Директор Библиотеки им. В.И.Ленина В.И.Невский сказал:
«…Празднуя 10-летний юбилей, я должен подчеркнуть тот энтузиазм, с которым только вы и смогли распространить так широко иностранную книгу. А это и есть тот момент, который соединяет нас с трудящимися всего мира. Только тогда, когда мы здесь, в нашей стране, сумеем сделать иностранных рабочих, приезжающих к нам, такими же большевиками или, по крайней мере, такими же советскими гражданами, как мы, только тогда мы сумеем передать основы нашего учения, когда каждый иностранец зажжется желанием отправиться в свою страну с тем, чтобы понести туда свет нашего коммунизма в трудящиеся массы Запада, только тогда скорее и быстрее подойдет всемирная коммунистическая революция. Вот почему, товарищи, то дело, которое делаете вы, есть великое дело. Вот почему я выражаю твердую уверенность, что коллектив Библиотеки, начиная от руководителя и кончая самым последним вашим работником, будет зародышем такого развития нашего дела, когда она станет совсем ненужной, потому что в каждой библиотеке будет иностранный отдел, куда сможет придти иностранный рабочий и там зажечься нашим коммунизмом. Когда в каждой нашей библиотеке будут, товарищи, библиотекари говорить на всех иностранных языках или подавляющем большинстве культурных языков мира, когда Библиотека иностранной литературы послужит тем началом, откуда всякая наша библиотека превратится в библиотеку не только русской, украинской, тюркской, но и всякой иностранной книги… Вот, товарищи, то большое дело, которое начали вы. Вот почему, товарищи, не только те из вас, которые официально носят имя ударника – есть ударники: вы все одушевлены энтузиазмом нести просвещение в широкие трудящиеся массы, вы все делаете великое дело, несмотря на огромные трудности, на огромные препятствия, которые стоят перед работниками Библиотеки. Позвольте поблагодарить, товарищи, весь коллектив и вас, Маргарита Ивановна, за вашу работу и пожелать вам всяческих и всяческих успехов. Да здравствует солидарность рабочих всех стран, трудящихся всех стран, над которой именно вы особенно много потрудились, товарищи».

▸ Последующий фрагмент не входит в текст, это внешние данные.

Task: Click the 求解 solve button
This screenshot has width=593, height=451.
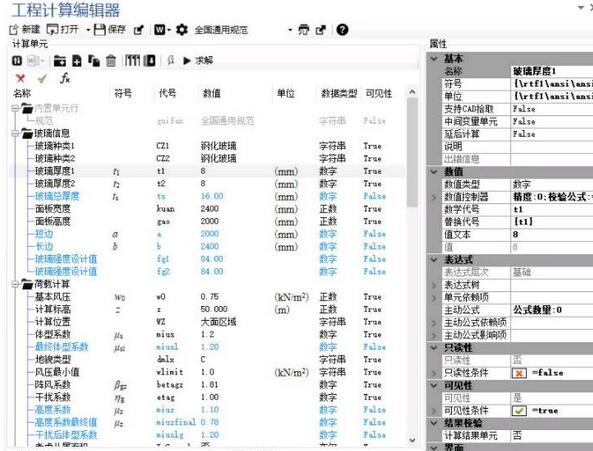Action: click(198, 60)
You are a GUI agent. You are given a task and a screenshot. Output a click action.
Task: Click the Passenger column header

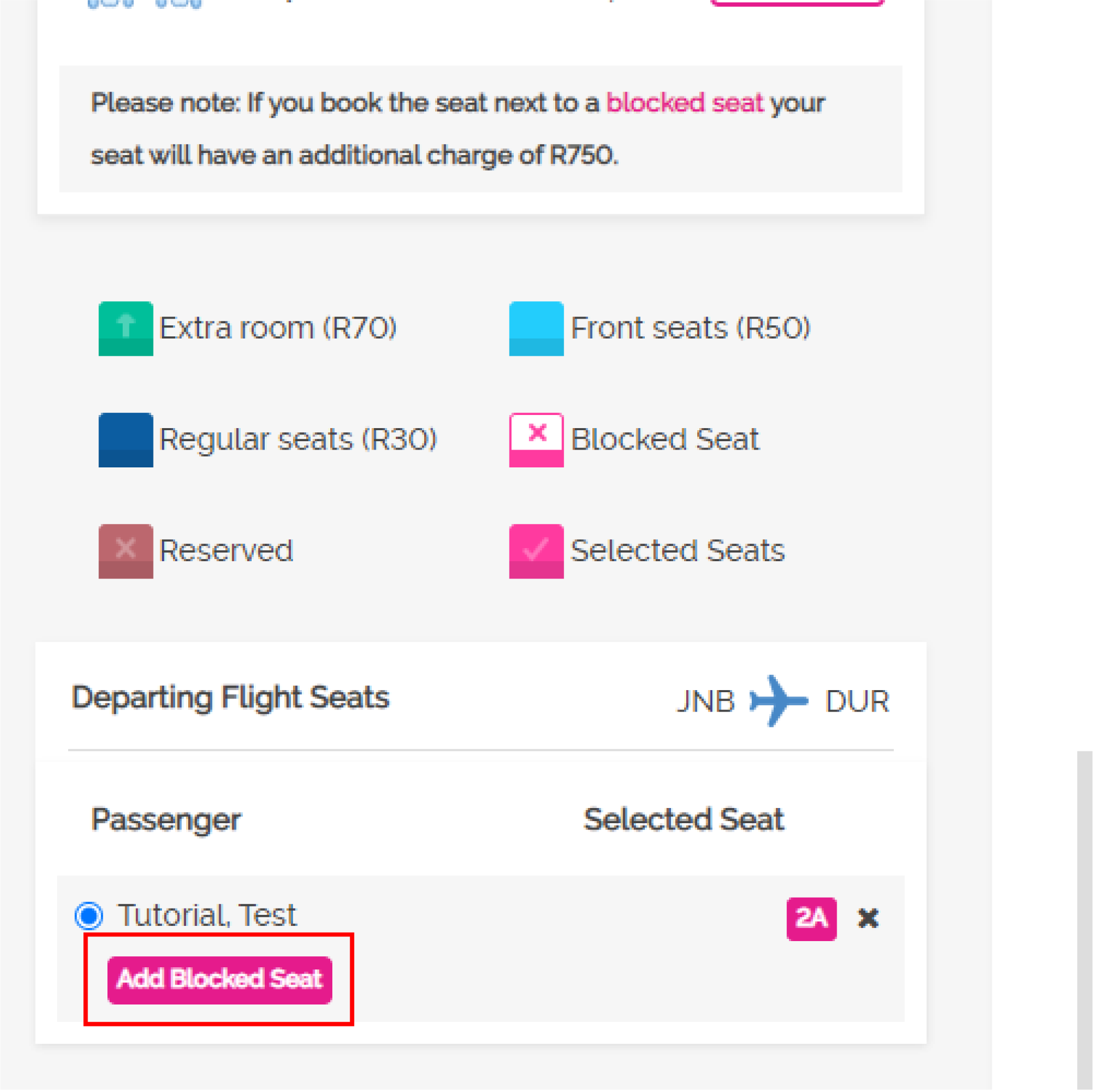166,820
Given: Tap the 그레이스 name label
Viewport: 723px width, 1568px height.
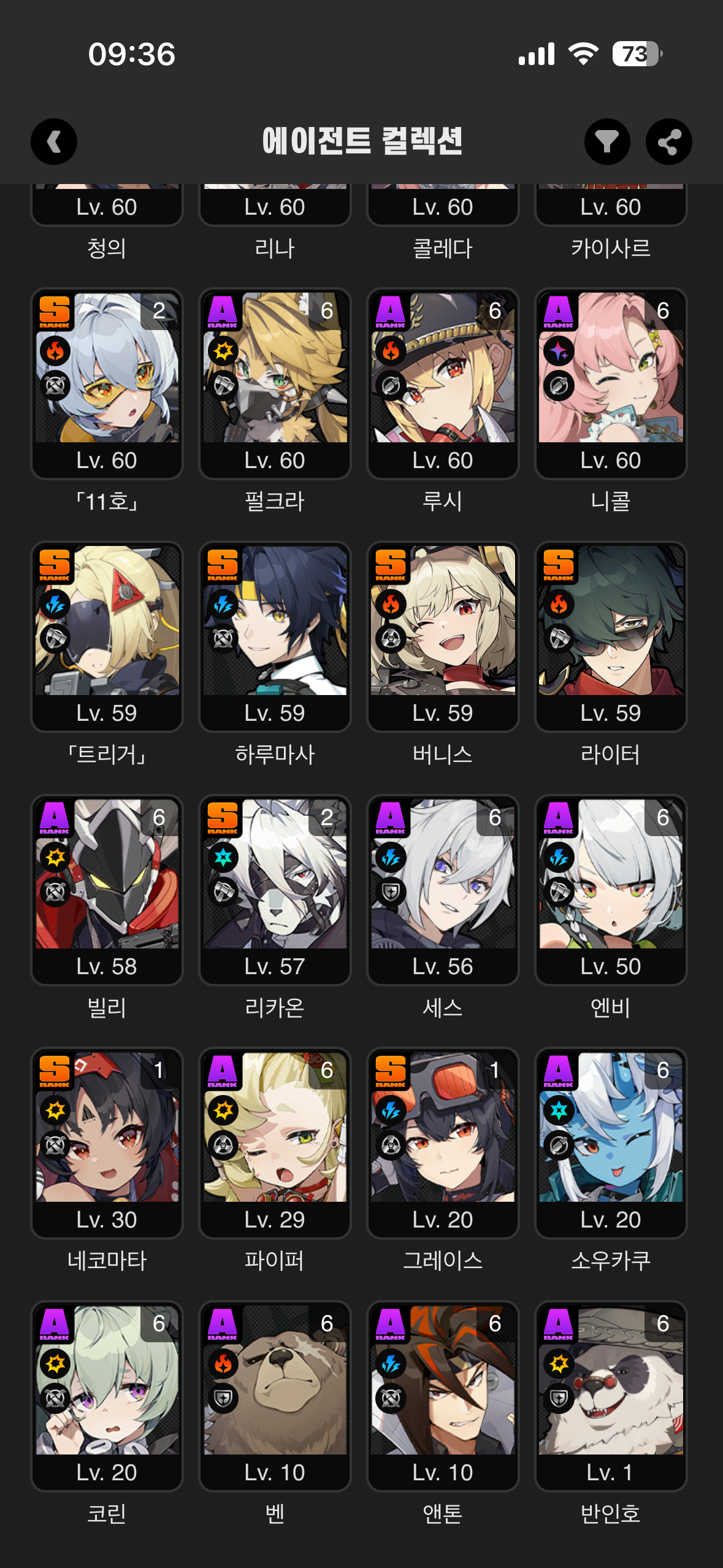Looking at the screenshot, I should (x=443, y=1261).
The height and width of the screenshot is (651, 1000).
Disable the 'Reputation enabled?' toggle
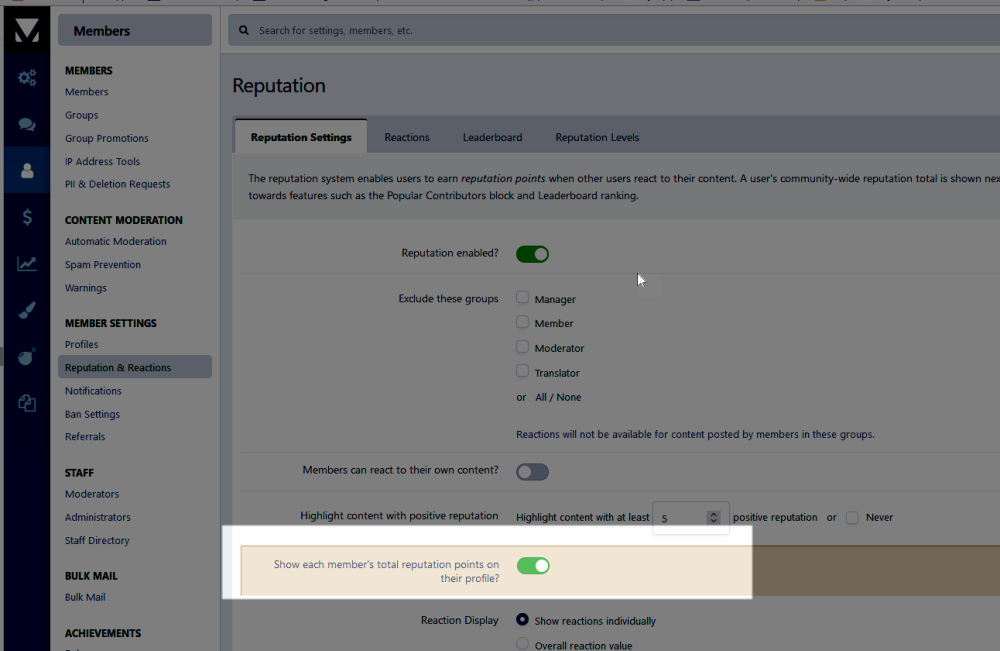click(532, 254)
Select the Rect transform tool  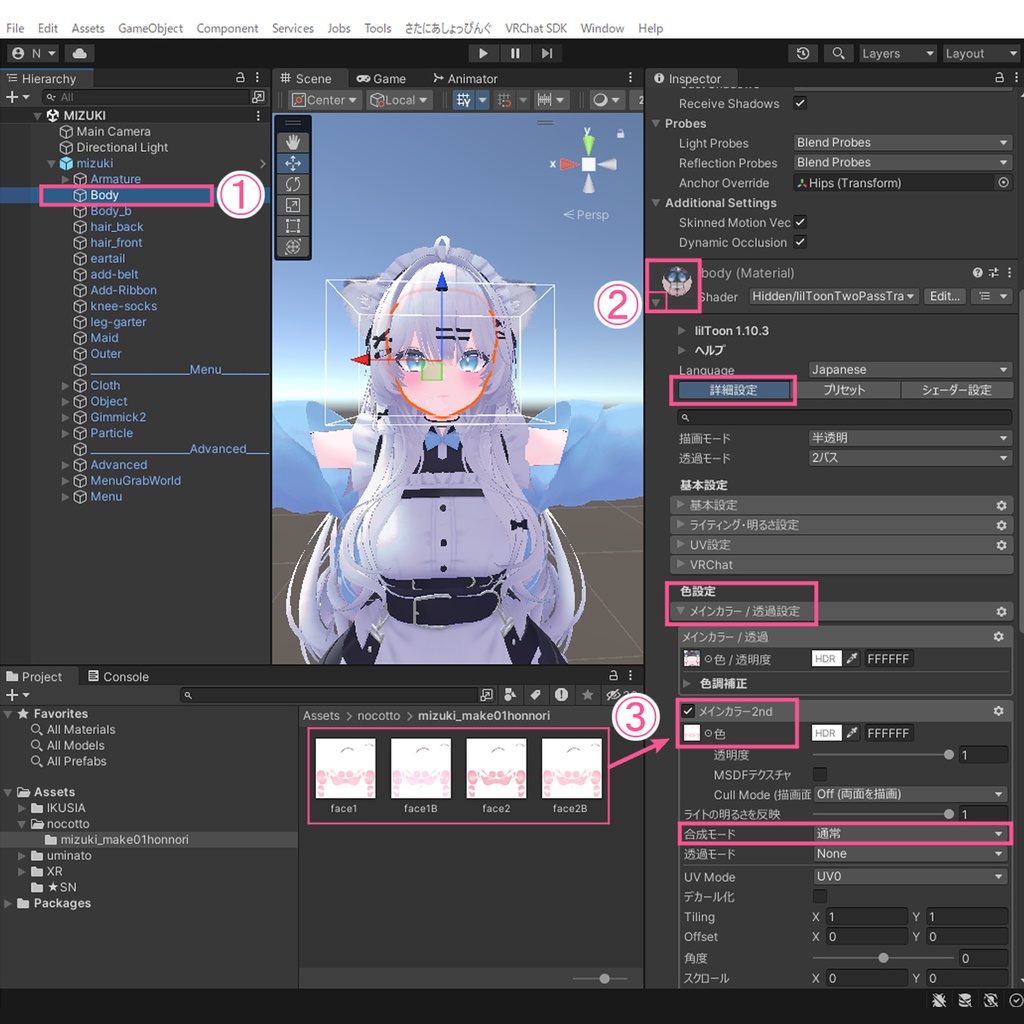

С приветственным словом выступил рабочий Московского электрозавода Тырлин:
«…Товарищи, мне недостает слов, чтобы выразить сжигающее меня желание высказать мою благодарность тому инициатору, у которого впервые возникла мысль о необходимости организации консультаций при больших предприятиях, и вместе с тем, выразить также благодарность тем работникам, которые потрудились и которые трудятся до настоящего времени над осуществлением этой гениальной мысли, над претворением этой мысли в могучее орудие воспитания наших социалистических строителей. Товарищи, я бывший батрак, мечтавший только о крохотном кусочке культуры, света в виде элементарной русской грамотности. Сегодня я, несмотря на всю усталость, на весь прошлый кошмар, впитываю в себя в пределах возможного все то научное, все то культурное, что в изобилии дает мне моя по плоти, моя по кости советская власть, советское правительство <…>».

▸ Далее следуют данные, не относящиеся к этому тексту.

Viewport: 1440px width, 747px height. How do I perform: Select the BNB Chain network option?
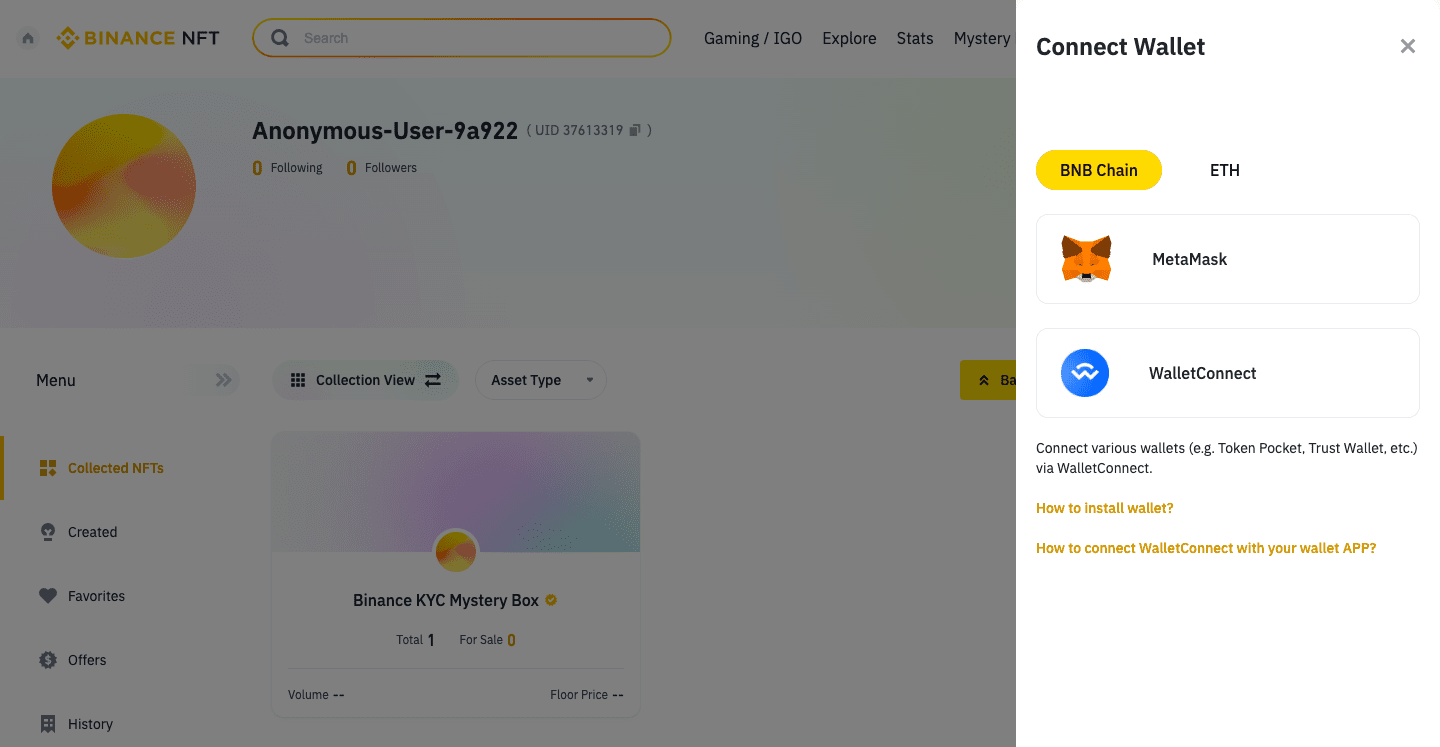(1098, 169)
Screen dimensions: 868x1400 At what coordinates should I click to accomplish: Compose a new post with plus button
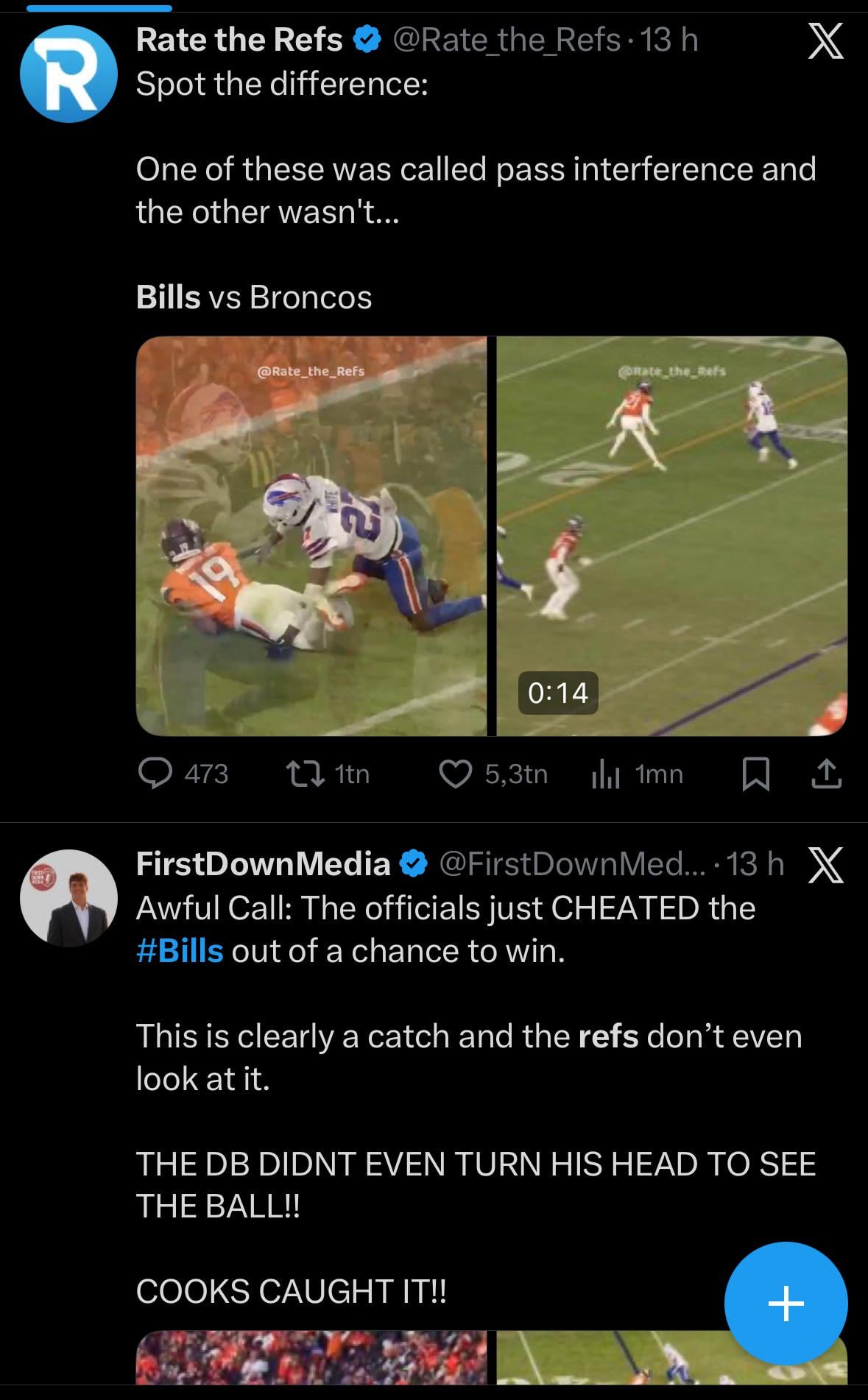tap(786, 1304)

От Московского государственного института новых языков выступила директор Н.Э.Мамуна. Она рассказала о создании ВКИЯ, из которых в короткое время выросло «могучее и большое учреждение – МИНЯ».

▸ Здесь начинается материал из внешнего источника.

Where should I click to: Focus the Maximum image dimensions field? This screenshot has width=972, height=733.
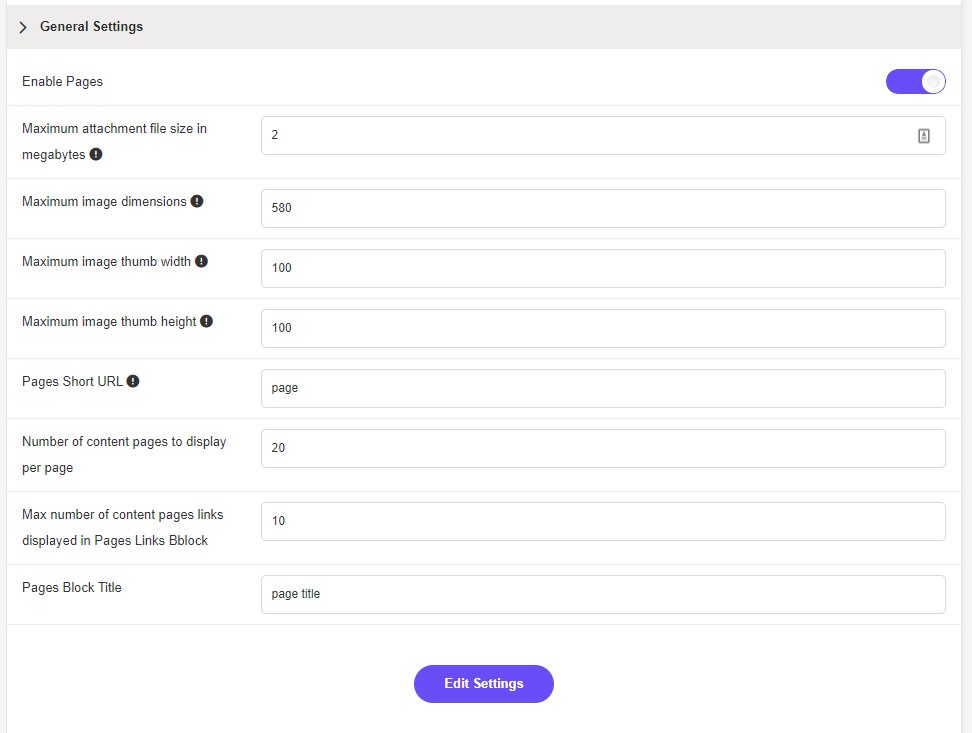point(603,208)
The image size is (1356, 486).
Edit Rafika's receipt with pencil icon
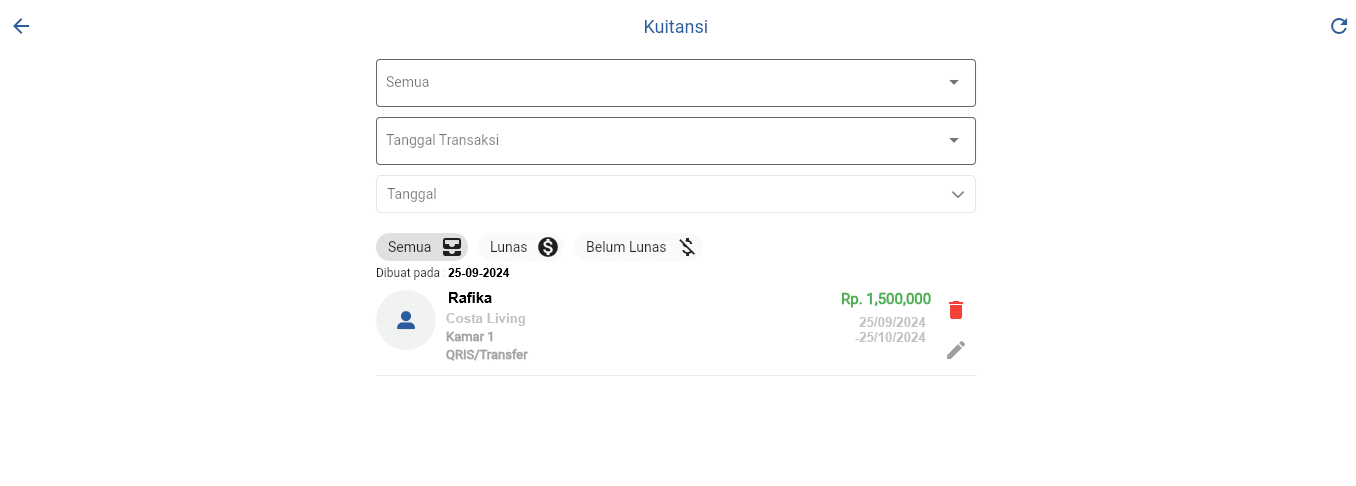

Приветствовал Библиотеку и старейший ее консультант, заведующий кафедрой перевода МИНЯ проф. Б.А.Грифцов:
«Переводческое отделение Московского института новых языков шлет горячий привет и сердечную благодарность Государственной центральной библиотеке иностранной литературы в день ее 10-летия. Существует много библиотек с большим количеством книг, но где еще задачи, строго академические, так сочетались бы с широкой пропагандой иностранных языков и иностранной книги в массах? С первых же месяцев своего существования ГЦБИЛ не ограничивалась задачами узкобиблиотечными, не являлась только собирателем и хранителем книг. Она создавала неутомимо новые ячейки, превращавшиеся порой в мощные самостоятельные институты. <…> С благодарностью ощущая себя детищем ГЦБИЛ, Московский институт новых языков высказывает уверенность, что и в последующие годы ГЦБИЛ будет сочетать принципы широты с принципами глубины, что массовая работа Библиотеки будет развиваться столь же энергично, как и работа академическая».